Nigeria Lending Rate Falls Flat; to Issue Eurobond
Nigeria Lending Rate Falls Flat; to Issue Eurobond

Nigeria Lending Rate Falls Flat; to Issue Eurobond

Nigeria Lending Rate Falls Flat; to Issue Eurobond

Nigeria’s overnight interbank rate fell after the central bank repaid matured treasury bills and cash meant for government’s capital projects reached the system, traders said.
Overnight lending rates fell to 11%, below the central bank’s benchmark 14%, from 15.5% the day before. Rates had risen above 100% at the start of the week because of a central bank dollar auction, Reuters reported.
Traders said the bank repaid about 138.7 billion naira ($456 million) in matured treasury bills on Thursday to boost liquidity. They also said the market was flush with cash after the central bank sold fewer dollars than expected and returned excess naira.
The bank sold $313 million at a special auction meant to clear a backlog of dollar demand .
Traders said an unspecified amount of naira was released on Friday to fund government spending on capital projects and that additional inflows was expected.
 To Issue Eurobond
Nigerian government plans to sell a Eurobond worth around $1 billion before the end of the year and is in the process of appointing managers for the sale, Finance Minister Kemi Adeosun said on Friday.
The Eurobond is part of Nigeria’s plans to borrow a total of 1.8 trillion naira ($5.8 billion) from abroad and at home to fund an expected budget deficit of 2.2 trillion naira this year.
“We are appointing parties this week, we are hoping to come before the end of the year,” Adeosun told Naija247news at the sidelines of an investment conference at the London Stock Exchange.

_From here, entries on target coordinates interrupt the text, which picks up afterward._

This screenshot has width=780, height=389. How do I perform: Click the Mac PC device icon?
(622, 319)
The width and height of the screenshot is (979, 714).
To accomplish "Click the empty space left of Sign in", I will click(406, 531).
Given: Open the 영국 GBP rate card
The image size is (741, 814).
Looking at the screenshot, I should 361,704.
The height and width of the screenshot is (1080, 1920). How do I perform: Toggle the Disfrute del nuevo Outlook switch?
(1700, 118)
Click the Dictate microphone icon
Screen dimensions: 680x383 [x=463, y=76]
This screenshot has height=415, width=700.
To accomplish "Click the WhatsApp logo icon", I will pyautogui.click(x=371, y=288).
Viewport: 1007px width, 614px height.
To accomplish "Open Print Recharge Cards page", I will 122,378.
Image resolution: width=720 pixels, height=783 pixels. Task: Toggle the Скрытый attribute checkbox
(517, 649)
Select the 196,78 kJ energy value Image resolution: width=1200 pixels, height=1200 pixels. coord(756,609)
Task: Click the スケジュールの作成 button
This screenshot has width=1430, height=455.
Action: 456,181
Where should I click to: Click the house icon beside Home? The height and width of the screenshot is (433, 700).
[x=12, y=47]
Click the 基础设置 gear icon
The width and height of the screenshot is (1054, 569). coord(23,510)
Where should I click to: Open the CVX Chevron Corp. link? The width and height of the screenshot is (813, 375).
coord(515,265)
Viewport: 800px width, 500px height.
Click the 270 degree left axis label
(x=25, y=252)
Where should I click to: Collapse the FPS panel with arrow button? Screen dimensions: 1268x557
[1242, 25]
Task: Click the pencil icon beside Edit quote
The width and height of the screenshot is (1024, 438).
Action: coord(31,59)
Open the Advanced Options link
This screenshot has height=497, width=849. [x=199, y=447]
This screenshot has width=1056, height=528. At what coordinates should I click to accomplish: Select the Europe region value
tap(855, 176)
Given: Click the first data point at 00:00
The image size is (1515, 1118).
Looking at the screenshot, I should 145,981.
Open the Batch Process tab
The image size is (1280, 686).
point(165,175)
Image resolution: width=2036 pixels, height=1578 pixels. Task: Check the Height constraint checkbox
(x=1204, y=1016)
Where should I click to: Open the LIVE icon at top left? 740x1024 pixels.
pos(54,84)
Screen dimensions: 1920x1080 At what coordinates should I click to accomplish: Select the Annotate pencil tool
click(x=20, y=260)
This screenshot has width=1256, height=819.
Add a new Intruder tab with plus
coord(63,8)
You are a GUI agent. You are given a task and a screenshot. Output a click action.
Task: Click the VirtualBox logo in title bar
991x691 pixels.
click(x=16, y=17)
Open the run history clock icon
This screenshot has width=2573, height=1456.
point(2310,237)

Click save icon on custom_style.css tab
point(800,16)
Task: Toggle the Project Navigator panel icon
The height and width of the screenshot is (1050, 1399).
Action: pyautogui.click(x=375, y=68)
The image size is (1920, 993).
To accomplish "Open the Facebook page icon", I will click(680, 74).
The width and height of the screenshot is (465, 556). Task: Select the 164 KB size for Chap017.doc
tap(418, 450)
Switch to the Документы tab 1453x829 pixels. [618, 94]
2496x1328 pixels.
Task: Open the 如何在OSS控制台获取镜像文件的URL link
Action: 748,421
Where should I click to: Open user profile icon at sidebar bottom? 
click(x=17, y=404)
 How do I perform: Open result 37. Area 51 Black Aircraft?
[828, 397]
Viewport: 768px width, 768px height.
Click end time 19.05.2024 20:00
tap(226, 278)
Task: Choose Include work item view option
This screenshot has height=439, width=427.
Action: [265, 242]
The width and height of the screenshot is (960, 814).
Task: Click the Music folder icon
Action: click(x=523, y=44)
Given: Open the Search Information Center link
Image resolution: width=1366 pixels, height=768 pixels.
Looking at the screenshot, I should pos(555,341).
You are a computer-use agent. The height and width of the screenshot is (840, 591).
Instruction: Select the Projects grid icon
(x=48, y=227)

She gave no details.
“We have headroom and we are very fortunate in that regard, we have very low debt to GDP ratio,” she later told the conference.
Africa’s biggest economy has slipped into recession for the first time in 25 years, brought on by low oil prices that have cut government revenues and weakened the OPEC member’s currency. Crude oil sales make up 70% of national income.
The African Development Bank has said it will help Nigeria to overcome its recession. The lender’s board is expected to grant a $1 billion loan at a rate of around 1.2%, which Nigeria could use to help plug its deficit.
The finance minister said she hoped oil prices would stabalize around $42 and $50 per barrel.
Adeosun also said the government had spent 770 billion naira on capital expenditures since President Muhammadu Buhari signed the 2016 budget in May.